I don’t know where I’d be if I didn’t experience this first-hand visual dimension of music from watching my mentors Tom Sauber, Mel Durham and Dan Gellert up close OR the secondary experiences from the scattered clips of Dennis McGee, Howard Armstrong, Tommy Jarrell, Son House, Sam McGee and several others. It got me thinking about all the musicians that could have been documented but weren’t. The musician in me had been nagging the inner filmmaker for years, to do something for today’s current masters of old-time. So I began Tiki Parlour Recordings, as many of you probably know by now, to capture a ton of footage and music from the old-time funk titan Dan Gellert.
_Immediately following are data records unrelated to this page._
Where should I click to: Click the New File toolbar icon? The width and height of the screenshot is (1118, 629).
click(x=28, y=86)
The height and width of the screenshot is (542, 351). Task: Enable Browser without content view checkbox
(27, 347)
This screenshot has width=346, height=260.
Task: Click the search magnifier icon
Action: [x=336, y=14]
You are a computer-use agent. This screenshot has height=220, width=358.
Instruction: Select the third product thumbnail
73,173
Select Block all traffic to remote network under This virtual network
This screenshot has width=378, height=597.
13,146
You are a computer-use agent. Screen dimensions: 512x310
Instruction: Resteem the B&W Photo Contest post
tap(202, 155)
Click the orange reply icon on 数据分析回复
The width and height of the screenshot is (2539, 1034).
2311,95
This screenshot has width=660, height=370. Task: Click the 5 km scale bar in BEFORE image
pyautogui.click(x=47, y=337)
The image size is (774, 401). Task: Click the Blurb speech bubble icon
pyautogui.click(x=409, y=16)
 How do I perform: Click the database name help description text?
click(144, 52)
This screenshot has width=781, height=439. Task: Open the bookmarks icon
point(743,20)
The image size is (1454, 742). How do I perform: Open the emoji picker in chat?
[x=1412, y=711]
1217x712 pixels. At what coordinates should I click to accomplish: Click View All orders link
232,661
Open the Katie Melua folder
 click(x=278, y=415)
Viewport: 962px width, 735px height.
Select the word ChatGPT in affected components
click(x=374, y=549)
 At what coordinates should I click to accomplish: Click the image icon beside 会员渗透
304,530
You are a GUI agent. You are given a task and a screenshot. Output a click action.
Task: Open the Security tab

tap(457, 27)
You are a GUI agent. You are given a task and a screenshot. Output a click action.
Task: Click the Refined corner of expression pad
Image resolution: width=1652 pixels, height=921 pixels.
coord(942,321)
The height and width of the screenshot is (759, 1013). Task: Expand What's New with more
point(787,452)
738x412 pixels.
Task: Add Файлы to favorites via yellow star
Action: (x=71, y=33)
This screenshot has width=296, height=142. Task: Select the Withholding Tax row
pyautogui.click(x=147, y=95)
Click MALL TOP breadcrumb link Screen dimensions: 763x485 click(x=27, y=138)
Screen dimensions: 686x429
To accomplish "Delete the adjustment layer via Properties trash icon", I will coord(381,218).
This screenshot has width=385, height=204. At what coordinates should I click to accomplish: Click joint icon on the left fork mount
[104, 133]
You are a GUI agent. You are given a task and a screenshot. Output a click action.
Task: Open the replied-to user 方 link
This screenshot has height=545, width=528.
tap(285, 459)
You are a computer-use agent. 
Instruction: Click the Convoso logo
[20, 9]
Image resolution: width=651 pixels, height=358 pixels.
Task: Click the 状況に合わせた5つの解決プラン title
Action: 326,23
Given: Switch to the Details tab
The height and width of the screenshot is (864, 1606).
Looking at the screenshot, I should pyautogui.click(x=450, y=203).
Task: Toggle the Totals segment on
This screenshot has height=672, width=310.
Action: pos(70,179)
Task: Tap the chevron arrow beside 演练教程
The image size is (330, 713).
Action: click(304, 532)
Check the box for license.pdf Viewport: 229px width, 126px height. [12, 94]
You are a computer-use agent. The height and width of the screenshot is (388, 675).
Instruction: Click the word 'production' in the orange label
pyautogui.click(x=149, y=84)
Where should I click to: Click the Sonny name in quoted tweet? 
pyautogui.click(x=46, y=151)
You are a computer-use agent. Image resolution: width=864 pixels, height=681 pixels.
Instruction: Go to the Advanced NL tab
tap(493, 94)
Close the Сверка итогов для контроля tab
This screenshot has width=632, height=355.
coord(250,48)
So after releasing the Rafe & Clelia Stefanini DVD and the epic Dan Gellert set, I was a man with a musical mission: Document the best of the best traditional musicians for future generations.
Enter Eric & Suzy Thompson.
They arrived at my home in March of 2014. We got to know each other and recorded for several days. The flashbacks hit me immediately once the “tape” started rolling. The sounds and memories of when I discovered old-time music rushed back with an indescribable intensity. The wonder and variety of the Harry Smith Anthology was happening right before my camera lenses and microphones. I’ve never seen or heard anything like this in person before. Fiddle tunes from Kentucky and West Virginia, Cajun fiddle blues, rags, Texas stringband sounds, Cajun accordion songs, Mississippi Sheiks fiddle and fingerpicked guitar, hypnotic blues numbers with Yank Rachel-esque mandolin, flatpicked guitar/fiddle duets, abundant creativity and a voice from heaven were all projecting out of just two people. The rich tapestry of sound and rhythm that hypnotized me early on, was happening in front of me and I could actually see it! I feel so inspired, invigorated and excited to be part of this musical history-making and now, my dear readers, you have a chance to see and hear the Thompsons just like I did!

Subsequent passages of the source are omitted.